* [Data shown]:
════════════════════

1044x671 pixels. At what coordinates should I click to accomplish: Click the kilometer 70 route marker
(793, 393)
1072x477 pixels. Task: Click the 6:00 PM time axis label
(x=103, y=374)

════════════════════

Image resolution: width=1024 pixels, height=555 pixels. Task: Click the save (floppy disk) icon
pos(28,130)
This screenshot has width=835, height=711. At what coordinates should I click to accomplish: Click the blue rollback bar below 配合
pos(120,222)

════════════════════

* [The exercise]:
Rewrite the rows from the line with "1044x671 pixels. At" to the line with "(x=103, y=374)", replacing "kilometer" with "mile" and keeping everything else the same.

* [Answer to this exercise]:
1044x671 pixels. At what coordinates should I click to accomplish: Click the mile 70 route marker
(793, 393)
1072x477 pixels. Task: Click the 6:00 PM time axis label
(x=103, y=374)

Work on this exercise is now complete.